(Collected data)
☆ ☆ ☆ ☆

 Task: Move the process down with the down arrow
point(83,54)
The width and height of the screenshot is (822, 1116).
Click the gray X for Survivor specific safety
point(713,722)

☆ ☆ ☆ ☆

» What to work on
Retype every record without alteration.

» Response
 Task: Move the process down with the down arrow
point(83,54)
The width and height of the screenshot is (822, 1116).
Click the gray X for Survivor specific safety
point(713,722)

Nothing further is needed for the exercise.